Isn’t it great to see the bright spring mornings once again, and the past few days of sunshine is welcomed by all.
It’s incredible how nice weather can boost people.
There is a spring in our step, more of us are out walking, running, cycling… and wearing a smile. It’s a big difference from the wet, dark mornings of the winter!
The early sunrise has a massive effect on us physically. We were born to wake with the rising sun and sleep when it sets.
These physical and mental processes are controlled mainly by our circadian rhythms – the physical, mental and behavioural changes that follow a 24-hour cycle. These natural processes respond primarily to light and dark.
Our biological clocks require circadian rhythms, specific molecules that interact with cells throughout the body.
These are all coordinated by a master clock in our brains, keeping everything in place. Isn’t the human body amazing?! All of this is going on every second of the day without us consciously doing a thing.
What we can do is find ways that work alongside our biological clocks and our circadian rhythms. As mentioned above, our circadian rhythm responds primarily to light and dark.
During the cold winter months, with later sunrises and earlier sunsets, our mood and energy levels can be negatively affected. The opposite can happen during the spring and summer months when the sun rises early and sets that bit later, kick-starting our cadmium rhythms earlier, giving us more energy and increasing our mood,
Below is a list of habits that can help reset your circadian rhythm, help you sleep better, control your weight, immune function and digestion. In other words, it makes you feel more like YOU again.

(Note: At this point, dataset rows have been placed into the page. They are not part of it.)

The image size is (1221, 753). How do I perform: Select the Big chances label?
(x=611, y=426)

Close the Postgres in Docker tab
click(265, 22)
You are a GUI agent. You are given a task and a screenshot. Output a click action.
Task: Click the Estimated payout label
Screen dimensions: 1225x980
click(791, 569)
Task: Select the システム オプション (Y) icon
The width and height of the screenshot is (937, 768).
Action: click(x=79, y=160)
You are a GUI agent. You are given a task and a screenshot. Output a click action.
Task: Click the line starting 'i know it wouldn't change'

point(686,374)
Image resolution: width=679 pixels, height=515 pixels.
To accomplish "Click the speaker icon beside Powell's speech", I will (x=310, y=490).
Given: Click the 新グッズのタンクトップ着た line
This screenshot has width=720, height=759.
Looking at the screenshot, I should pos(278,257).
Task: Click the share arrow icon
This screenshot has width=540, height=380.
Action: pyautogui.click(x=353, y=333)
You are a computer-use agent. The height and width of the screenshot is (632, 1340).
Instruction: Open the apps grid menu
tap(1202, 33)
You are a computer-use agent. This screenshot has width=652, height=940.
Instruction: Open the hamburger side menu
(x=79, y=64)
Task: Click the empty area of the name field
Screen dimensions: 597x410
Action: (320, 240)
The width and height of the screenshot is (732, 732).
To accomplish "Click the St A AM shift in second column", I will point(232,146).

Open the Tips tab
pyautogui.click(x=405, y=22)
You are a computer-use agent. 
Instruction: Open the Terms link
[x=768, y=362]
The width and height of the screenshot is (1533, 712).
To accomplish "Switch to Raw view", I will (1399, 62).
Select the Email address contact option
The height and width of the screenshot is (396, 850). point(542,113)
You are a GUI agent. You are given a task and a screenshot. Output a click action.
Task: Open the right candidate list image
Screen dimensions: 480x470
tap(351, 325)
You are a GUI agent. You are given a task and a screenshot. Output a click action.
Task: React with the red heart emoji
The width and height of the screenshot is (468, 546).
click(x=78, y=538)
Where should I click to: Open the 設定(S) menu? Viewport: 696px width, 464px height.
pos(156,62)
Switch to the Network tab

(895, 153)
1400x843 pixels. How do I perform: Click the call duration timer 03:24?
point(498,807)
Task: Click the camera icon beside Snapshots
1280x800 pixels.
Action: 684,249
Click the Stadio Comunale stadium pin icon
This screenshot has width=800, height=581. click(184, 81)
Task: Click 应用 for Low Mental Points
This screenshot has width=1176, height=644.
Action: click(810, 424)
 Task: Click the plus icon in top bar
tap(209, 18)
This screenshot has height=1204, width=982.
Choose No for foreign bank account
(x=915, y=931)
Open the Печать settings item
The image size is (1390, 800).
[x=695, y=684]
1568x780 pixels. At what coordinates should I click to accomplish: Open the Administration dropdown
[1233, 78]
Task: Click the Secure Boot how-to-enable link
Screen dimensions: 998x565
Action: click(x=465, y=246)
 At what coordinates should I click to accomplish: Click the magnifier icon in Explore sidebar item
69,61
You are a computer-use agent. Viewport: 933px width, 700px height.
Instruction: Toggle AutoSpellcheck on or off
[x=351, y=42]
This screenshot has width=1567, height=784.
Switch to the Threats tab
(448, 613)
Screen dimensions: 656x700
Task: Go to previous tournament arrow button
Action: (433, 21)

If you have chronic and long-term problems with your sleeping patterns, I would suggest that you seek the advice of a professional.
Get outside in the morning
I’m a massive fan of this one and it’s something I have made into a habit. Every morning as the sun rises, I step outside and help kickstart my 24-hour circadian rhythm resulting in feeling more awake, being physically active and helping me sleep better at night.
Sleep schedule
We are all creatures of habit, and our bodies love it when the habits are good and help it function. Going to bed at the same time every night is one thing, but waking up at the same time every morning is equally important. That includes the weekends. Upsetting this too much can make your circadian rhythm worse.
As a guide to help you with your sleep pattern, melatonin, a hormone that your brain produces in response to darkness and helps make you sleepy, usually begins triggering the body to rest around 9pm and starts slowing down (which cues the body to wake up) around 7.30am. Try to orient your sleep schedule around these times with extra time for winding down before bed. I usually aim for about 9.30am and wake at 5.30am.
Naps
If you are struggling with your sleep pattern, napping is like topping up your poor sleep pattern, setting you up for another restless night. Napping can be great if you have a good sleep pattern and also for recovery or preparation for work/sports performance.
If you have a poor sleep pattern and feel sleepy during the day, do some exercise for 30 minutes – even better if that is outside.
No afternoon coffee
Caffeine stimulates that brain and can also suppress melatonin production, leaving you more awake and wondering why you can’t switch off. If you are consuming coffee, try taking it in the AM and make sure you have hydrated well before drinking it.
Eating late
What you eat can impact how you sleep, and food and alcohol cause heartburn. Aim to give your body 12 to 16 hours without food to reset (including the hours you sleep).
Doing so means your liver won’t be working as hard throughout the night. When your master clock triggers the release of melatonin, it also sends signals to the liver, telling it to stop creating enzymes to turn calories into energy and instead begin storing energy.
The more food you put in your body before bed, the harder your liver works, and more food is stored than burned.
Cut back on screen time
One simple habit that has changed my life is that I don’t bring my phone into the bedroom. This gives my brain time to switch off and adjust to the low-level light (side lamp) I use for reading.
Again, let me stress that if you struggle with your sleep pattern on a consistent basis for an extended period, please seek medical advice. In the meantime, I think we can all improve at least one thing that will help our circadian rhythm, making
us healthier, happier and more active.